[lang]

Present Perfect

Personal
Projects
Packages
Patches
Presents
Linux

Picture Gallery
Present Perfect

gooey stuff

Filed under: Fluendo,Hacking — Thomas @ 21:00

2004-09-15
21:00

Finally managed to transfer UI components on the fly containing more than one file (in our case, a file of code and a glade file). The component on some other machine sends its UI files as a bundle and that bundle gets cached locally based on the md5sum. So I change something in the UI code on machine A, reload the view in the admin client on machine B, and machine B asks for the bundle, realises it has changed, asks for the new files, and caches them locally. Then it executes it.

Net result is that as soon as I click save in the editor, and click in the admin client, I'm running new UI code. Pretty sweet. I'd hate to have to think this up in C.

I finished this piece based on Johan's first draft yesterday during the Mono talk, because I was juggling lots of objects in my head and wanted to flush before I forgot.

Here's the UI for the statistics of the HTTP streamer. I'm happy that I have the HIG to give me direction - I may not agree everywhere, but it sure beats the crap out of having to figure this out all by myself. HIG police, please tell me if I missed a rule or did something wrong in this shot.

Now I need to clean up the code, objectify correctly, and then move on to the next component to add a UI for. And as proof of concept I should test our objectifying by writing an HTTP admin interface as well. Should be easy.

Now I'm off to Boston, so I'll try not to work on the server for a few days. But it'll be hard because it's so much fun...

today is a good day

Filed under: Fluendo — Thomas @ 05:19

2004-09-11
05:19

Exhausted from lack of sleep all week long. For some reason I wake up at 9 every day.
Today we discussed a lot about the user interface of the server we want to use.

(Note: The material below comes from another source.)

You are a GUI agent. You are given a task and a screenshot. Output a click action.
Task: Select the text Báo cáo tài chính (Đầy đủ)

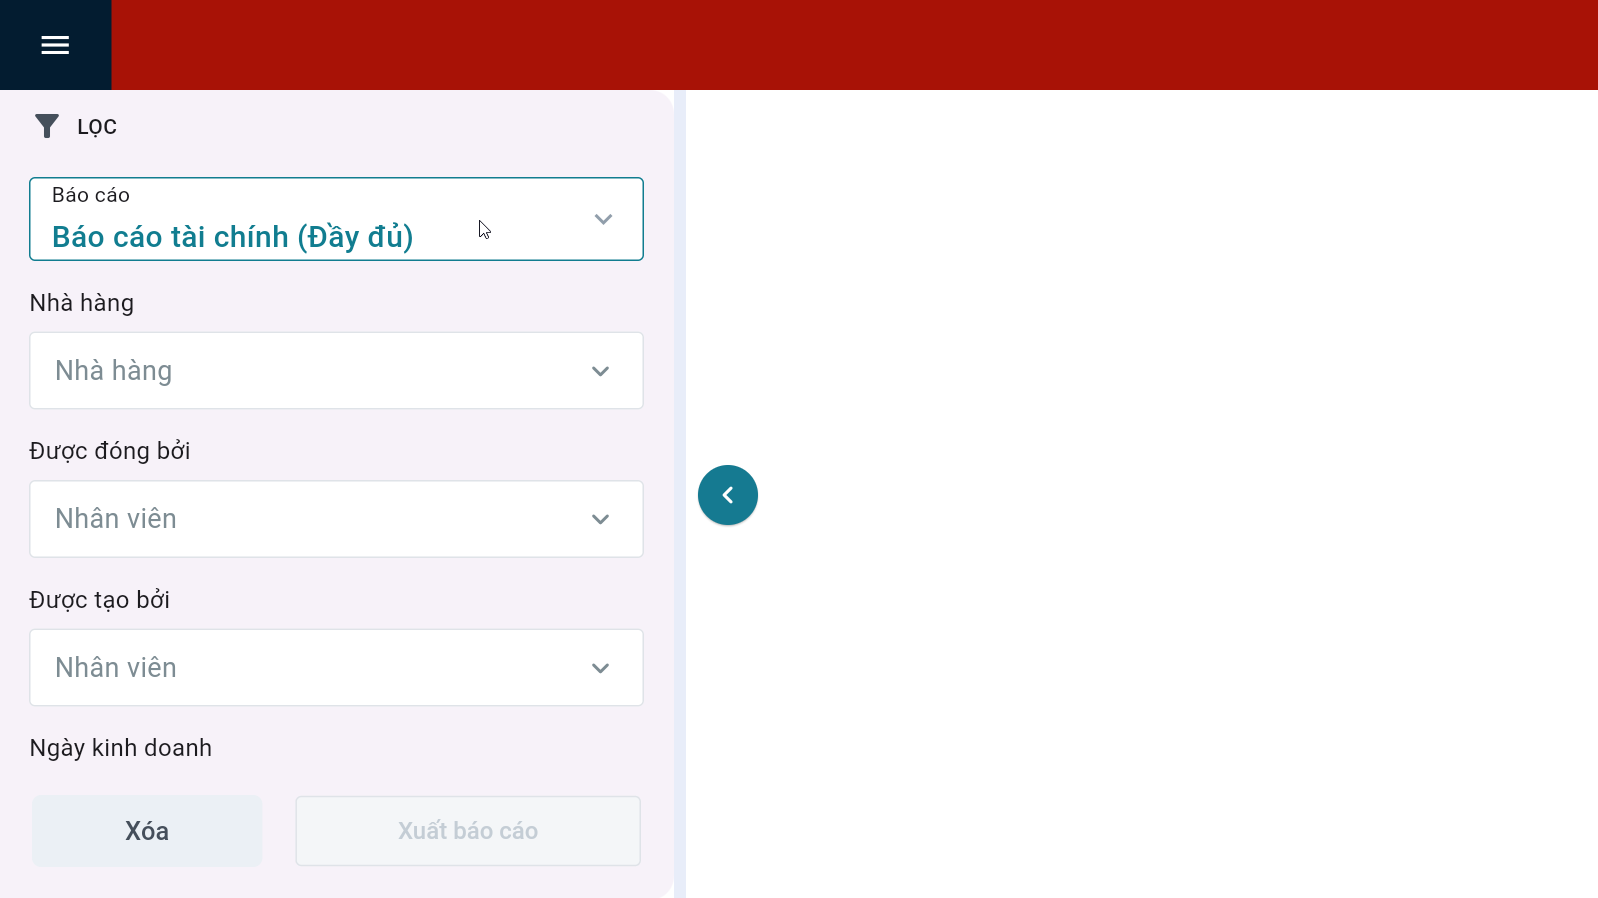point(233,237)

I think we ended up agreeing on a nice technical approach that will be very good from a UI point of view. It'll be so much fun to implement a technically very complex system of combining UI from all sorts of places into a nice consistent interface. And all code will be sent on the fly over the wire, and cached. Stuff like that is just so easy to do in Python.

Afterwards, Ronald arrived. He seems happy to be working on GStreamer for us, which is great ! I hope we can still get Totem in FC3.

Then, office party. We were still checking Christian's SlashDot submission about our article and applet. It had been pending for over a day. Still no dice.

After that, out for a very nice dinner at the Bestial with the team. I wanted to go home quick to finally get a nice early night to go to bed.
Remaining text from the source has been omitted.